_PROBLEM DESCRIPTION_:
Rescale the lines that begin with the one containing "The height and width of the screenshot is (508, 478)." and end after the one containing "coord(646,712)": write out these lines alone, requests included, multiplying only the coordinates in the answers by 0.35 and rounding each to a whole number, with halves rounded up.

_PROVIDED ENTRIES_:
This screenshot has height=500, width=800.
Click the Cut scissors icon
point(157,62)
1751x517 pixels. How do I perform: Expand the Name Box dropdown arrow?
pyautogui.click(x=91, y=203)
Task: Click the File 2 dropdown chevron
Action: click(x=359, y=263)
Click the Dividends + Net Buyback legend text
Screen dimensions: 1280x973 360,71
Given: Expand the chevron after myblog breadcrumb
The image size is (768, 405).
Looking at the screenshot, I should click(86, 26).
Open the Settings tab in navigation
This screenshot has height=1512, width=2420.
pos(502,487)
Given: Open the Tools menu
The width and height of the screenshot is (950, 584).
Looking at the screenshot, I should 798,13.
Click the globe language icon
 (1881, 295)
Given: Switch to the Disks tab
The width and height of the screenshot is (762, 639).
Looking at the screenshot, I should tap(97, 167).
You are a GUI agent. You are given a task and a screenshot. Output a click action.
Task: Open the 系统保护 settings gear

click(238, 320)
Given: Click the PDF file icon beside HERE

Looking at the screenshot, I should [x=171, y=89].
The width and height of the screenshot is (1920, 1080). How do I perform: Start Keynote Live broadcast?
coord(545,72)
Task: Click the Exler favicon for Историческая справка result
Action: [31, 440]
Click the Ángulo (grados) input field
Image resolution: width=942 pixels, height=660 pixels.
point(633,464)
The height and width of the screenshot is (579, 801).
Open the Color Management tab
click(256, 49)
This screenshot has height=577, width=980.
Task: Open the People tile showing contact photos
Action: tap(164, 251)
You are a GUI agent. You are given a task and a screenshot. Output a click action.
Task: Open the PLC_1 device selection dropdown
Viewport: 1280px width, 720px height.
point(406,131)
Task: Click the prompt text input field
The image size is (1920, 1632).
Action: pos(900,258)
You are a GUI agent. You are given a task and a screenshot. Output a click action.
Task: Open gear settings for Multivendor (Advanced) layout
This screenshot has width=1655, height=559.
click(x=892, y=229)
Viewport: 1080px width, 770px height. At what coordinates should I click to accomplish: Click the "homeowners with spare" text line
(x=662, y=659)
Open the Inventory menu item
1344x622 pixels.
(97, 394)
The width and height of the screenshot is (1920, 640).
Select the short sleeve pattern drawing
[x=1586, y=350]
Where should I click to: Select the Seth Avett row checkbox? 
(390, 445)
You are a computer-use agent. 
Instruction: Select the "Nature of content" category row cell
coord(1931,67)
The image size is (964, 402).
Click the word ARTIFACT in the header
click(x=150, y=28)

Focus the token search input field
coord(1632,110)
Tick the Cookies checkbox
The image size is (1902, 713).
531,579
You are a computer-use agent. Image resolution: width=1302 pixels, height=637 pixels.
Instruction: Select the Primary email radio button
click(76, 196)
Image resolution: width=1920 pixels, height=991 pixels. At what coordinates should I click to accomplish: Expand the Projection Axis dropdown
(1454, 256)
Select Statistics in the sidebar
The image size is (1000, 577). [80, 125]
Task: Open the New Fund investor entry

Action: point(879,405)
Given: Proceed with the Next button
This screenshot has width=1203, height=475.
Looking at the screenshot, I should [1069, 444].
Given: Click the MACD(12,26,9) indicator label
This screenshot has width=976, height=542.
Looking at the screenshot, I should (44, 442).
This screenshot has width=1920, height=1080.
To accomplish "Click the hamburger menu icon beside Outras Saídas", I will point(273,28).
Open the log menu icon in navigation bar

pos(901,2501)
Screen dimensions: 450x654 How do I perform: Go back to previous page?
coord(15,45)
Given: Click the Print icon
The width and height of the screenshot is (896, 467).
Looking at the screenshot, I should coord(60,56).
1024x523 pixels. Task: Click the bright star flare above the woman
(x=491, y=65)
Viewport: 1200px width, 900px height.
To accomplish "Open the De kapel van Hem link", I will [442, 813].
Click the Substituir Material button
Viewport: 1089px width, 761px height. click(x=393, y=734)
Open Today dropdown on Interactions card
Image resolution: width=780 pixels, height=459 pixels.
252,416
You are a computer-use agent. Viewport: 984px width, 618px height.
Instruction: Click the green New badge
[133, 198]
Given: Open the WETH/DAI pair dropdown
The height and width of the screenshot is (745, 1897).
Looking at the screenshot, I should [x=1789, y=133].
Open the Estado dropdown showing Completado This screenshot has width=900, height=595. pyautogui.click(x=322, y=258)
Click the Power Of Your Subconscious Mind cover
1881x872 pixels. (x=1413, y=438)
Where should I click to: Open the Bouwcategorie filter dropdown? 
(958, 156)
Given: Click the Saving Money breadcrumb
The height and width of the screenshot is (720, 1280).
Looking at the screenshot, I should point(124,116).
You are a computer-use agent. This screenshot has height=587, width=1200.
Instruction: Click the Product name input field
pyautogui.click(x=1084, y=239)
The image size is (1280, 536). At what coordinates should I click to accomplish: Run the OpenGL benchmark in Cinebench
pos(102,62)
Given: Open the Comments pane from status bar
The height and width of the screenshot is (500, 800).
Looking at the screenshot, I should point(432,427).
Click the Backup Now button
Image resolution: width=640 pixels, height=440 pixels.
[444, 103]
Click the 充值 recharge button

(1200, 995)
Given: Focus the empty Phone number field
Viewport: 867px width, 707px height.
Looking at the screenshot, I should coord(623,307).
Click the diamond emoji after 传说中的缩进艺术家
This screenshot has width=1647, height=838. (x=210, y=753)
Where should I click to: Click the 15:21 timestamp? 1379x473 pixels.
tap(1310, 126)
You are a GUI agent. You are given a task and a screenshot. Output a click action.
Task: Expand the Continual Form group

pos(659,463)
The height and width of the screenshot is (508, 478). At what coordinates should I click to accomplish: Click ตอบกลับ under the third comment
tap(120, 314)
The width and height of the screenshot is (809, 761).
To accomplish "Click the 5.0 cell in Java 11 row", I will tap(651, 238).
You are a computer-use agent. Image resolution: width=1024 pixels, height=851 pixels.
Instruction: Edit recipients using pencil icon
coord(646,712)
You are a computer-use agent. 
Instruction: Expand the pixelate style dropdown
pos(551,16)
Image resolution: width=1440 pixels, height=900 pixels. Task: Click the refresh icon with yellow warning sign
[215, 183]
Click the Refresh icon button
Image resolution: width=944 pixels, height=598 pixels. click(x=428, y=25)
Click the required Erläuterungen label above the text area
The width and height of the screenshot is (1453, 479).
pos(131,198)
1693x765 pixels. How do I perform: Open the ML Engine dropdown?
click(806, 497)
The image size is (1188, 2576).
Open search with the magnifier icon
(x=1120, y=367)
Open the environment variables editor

_FINAL RESULT_:
The height and width of the screenshot is (508, 478). At what coordinates should I click to accomplish: Click ตอบกลับ under the third comment
tap(42, 110)
The width and height of the screenshot is (809, 761).
To accomplish "Click the 5.0 cell in Java 11 row", I will tap(228, 83).
You are a computer-use agent. Image resolution: width=1024 pixels, height=851 pixels.
Instruction: Edit recipients using pencil icon
coord(226,249)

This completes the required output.